For all classical cellular automata (CA), the transition function which computes the next state of a cell (given the current state of that cell and the states of all the cells in its neighbourhood) is primitive recursive (and usually, in fact, very simple.)
To evolve a CA form, one iteratively applies the transition function to all cells in the playfield. You couldn't technically consider this process primitive recursive, because it does not necessarily ever have to come to an end.
In fact, classical CA do not specify when their evolution should come to an end. This makes them a different kind of beast from classical Turing machines, which have a halt state. A CA cannot directly simulate a Turing machine unless you introduce a predicate that says that you consider the CA evolution to have halted. As an example, the predicate might be that all cells in the playfield have assumed a certain state.
So when someone says a CA is Turing-complete, they're being a little flexible with the notion. In terms of computability this is generally harmless, so long as the predicate is a primitive recursive function (again, like the transition function, it usually can in fact be very simple.)
I'm not entirely sure I fully understand your final question, but it sounds like you are asking how you would prove that some other system is Turing-complete by reducing it to the Rule 110 automaton. You could do that by showing that, for every instance of your system, there is a corresponding instance of the Rule 110 automaton which faithfully represents it, and that there is some predicate that is true for Rule 110 playfields when (and only when) your system has halted.
EDIT: Everything I've said above applies to CA's in general, and I just noticed the comment regarding the initial playfield of the Rule 110 automaton.

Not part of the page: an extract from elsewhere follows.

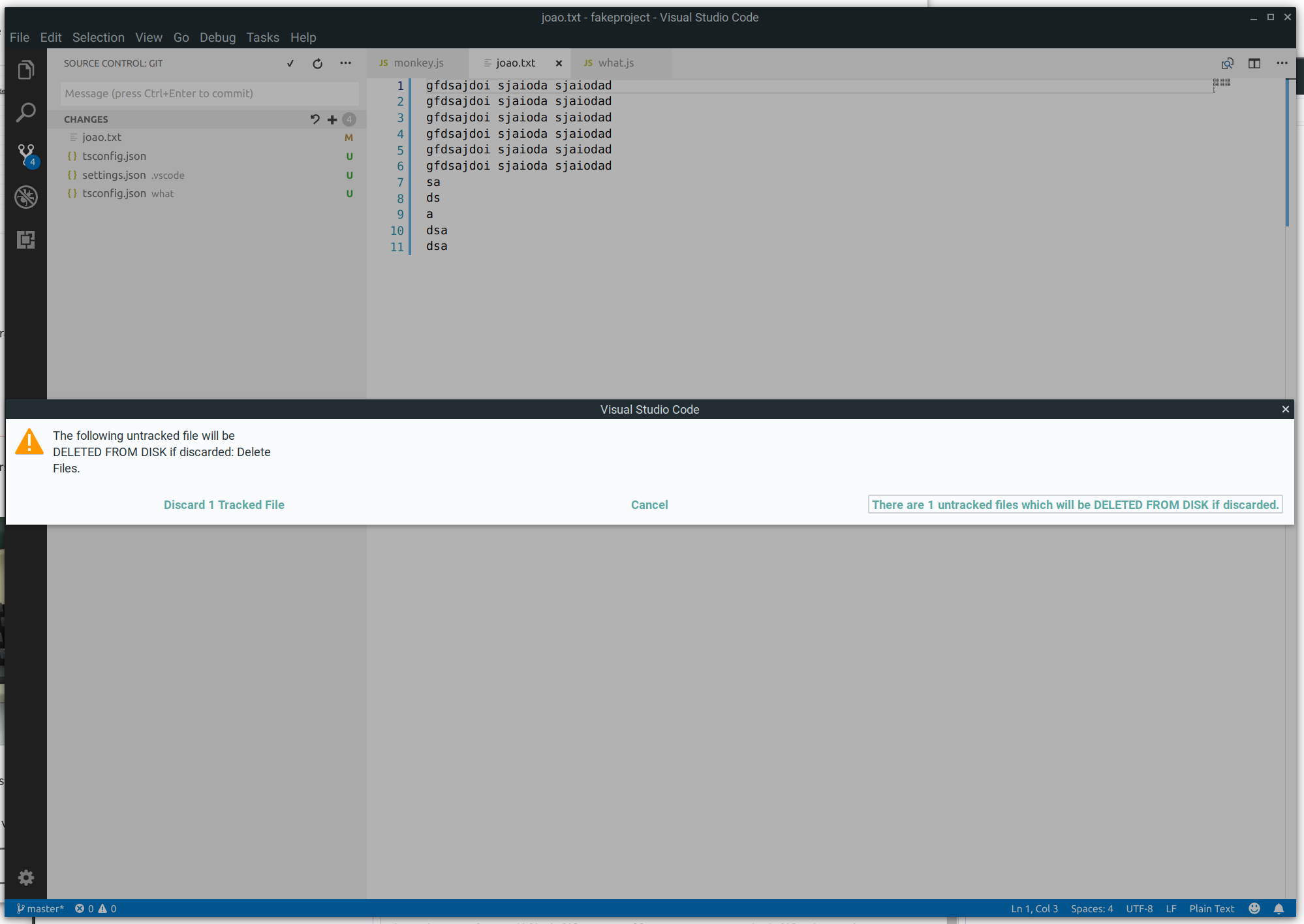Click the Commit checkmark in Source Control
Screen dimensions: 1304x924
290,63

To show that some CA's are Turing-complete, the construction (beyond stipulating a halting predicate) also involves filling the CA's playfield with some pattern beyond the trivial pattern of "all cells are in one particular state". (I believe the proof that Wireworld is Turing-complete also uses this notion; the playfield is filled with a repeating pattern of gates.) This is generally not a problem, so long as that pattern is computable. The Turing machine simulating the CA can simply write the next state in that pattern to the part of the tape that it is using to represent that part of the CA's playfield, when it comes time for the Turing machine to simulate that part of the playfield for the first time.
If you want to show that some system is Turing-complete by reducing it to a CA which has been proved Turing-complete in this manner, you would have to keep in mind that the CA's initial playfield needs to be set up like this, but beyond that it would likely not be a major consideration in your reduction.